Within the records, find every line that includes the word "computer" and copy it.
⁂
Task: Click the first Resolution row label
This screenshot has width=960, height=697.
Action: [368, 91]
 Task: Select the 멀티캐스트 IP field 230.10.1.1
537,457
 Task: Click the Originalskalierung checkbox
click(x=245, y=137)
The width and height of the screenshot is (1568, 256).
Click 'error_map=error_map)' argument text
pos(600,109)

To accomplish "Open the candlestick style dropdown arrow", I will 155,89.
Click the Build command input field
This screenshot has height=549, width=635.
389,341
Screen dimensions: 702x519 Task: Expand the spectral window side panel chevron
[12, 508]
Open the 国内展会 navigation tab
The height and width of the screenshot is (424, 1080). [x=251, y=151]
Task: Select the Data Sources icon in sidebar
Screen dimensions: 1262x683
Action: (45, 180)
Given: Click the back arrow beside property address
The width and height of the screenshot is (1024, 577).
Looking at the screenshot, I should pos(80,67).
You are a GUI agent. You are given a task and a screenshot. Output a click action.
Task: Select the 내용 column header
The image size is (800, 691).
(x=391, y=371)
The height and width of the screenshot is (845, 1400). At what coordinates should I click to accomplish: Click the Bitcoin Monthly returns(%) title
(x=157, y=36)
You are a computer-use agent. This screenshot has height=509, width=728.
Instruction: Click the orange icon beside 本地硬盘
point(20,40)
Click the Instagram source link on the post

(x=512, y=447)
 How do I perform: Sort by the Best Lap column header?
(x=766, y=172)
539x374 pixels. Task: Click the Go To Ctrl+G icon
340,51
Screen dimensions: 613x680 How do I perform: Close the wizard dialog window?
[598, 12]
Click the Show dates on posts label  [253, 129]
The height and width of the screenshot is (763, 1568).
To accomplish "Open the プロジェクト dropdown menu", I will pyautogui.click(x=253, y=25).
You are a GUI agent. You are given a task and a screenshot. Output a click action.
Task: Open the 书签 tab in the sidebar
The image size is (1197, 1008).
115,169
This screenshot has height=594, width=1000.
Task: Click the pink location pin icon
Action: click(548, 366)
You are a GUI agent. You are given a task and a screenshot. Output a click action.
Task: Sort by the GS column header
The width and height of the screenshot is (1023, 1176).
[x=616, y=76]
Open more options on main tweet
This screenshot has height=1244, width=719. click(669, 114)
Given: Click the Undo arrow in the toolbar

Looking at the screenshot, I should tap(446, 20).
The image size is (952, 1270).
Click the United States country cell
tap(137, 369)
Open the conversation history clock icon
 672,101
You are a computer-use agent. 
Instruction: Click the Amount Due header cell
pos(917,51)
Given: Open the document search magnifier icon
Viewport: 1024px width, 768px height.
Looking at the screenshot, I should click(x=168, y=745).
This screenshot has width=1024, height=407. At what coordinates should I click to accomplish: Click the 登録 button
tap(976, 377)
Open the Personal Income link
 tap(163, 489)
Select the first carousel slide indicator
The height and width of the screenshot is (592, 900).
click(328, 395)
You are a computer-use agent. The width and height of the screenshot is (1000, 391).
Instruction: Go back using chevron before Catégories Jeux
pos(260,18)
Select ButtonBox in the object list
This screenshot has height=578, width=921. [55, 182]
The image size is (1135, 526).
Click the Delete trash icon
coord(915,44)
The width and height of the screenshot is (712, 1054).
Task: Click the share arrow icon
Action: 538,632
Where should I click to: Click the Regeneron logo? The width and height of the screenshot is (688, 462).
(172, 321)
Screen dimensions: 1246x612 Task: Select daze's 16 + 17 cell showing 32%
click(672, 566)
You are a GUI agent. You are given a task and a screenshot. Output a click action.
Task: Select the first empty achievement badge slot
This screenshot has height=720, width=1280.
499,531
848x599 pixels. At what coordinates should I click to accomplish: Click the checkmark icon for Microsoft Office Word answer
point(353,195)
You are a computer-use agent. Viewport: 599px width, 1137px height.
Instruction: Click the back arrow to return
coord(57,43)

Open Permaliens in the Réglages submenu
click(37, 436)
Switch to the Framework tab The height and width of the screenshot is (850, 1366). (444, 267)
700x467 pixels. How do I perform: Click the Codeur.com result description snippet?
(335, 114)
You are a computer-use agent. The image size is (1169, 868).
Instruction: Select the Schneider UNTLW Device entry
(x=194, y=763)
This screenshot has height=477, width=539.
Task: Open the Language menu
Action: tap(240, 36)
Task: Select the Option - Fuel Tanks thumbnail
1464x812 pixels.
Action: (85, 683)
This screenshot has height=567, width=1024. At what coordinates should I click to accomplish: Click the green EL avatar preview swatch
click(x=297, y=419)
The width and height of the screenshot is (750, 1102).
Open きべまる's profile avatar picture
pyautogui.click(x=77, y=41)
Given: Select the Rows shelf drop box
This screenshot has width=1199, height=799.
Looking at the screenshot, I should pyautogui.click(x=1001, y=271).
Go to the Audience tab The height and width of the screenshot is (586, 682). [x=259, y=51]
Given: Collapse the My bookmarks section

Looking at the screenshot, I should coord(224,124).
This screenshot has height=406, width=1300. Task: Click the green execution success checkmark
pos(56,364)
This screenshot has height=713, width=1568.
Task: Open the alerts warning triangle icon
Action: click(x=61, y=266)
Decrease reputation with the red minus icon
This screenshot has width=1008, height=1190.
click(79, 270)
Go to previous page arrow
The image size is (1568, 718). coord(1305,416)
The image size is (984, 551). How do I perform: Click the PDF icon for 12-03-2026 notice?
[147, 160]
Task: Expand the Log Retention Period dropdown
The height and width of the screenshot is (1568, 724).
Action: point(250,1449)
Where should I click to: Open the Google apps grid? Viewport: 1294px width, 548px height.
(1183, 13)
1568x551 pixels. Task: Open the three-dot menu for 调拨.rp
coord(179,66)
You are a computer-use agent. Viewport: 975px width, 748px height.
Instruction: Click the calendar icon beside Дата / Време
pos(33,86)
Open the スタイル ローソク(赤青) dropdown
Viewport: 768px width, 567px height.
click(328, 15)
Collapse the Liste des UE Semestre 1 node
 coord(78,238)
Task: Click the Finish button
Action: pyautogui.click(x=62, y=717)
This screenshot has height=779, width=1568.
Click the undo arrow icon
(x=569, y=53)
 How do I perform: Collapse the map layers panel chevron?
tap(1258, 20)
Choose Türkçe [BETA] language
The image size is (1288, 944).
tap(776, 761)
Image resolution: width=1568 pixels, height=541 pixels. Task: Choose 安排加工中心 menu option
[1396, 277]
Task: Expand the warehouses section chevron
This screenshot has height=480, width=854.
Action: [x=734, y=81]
⁂
▶ [RESPONSE TO THIS EXERCISE]:
You are a computer-use agent. This screenshot has height=509, width=728.
You are a computer-use agent. 
You are a computer-use agent. The width and height of the screenshot is (1000, 391).
You are a computer-use agent. Viewport: 599px width, 1137px height.
You are a computer-use agent. The image size is (1169, 868).
You are a computer-use agent. Viewport: 975px width, 748px height.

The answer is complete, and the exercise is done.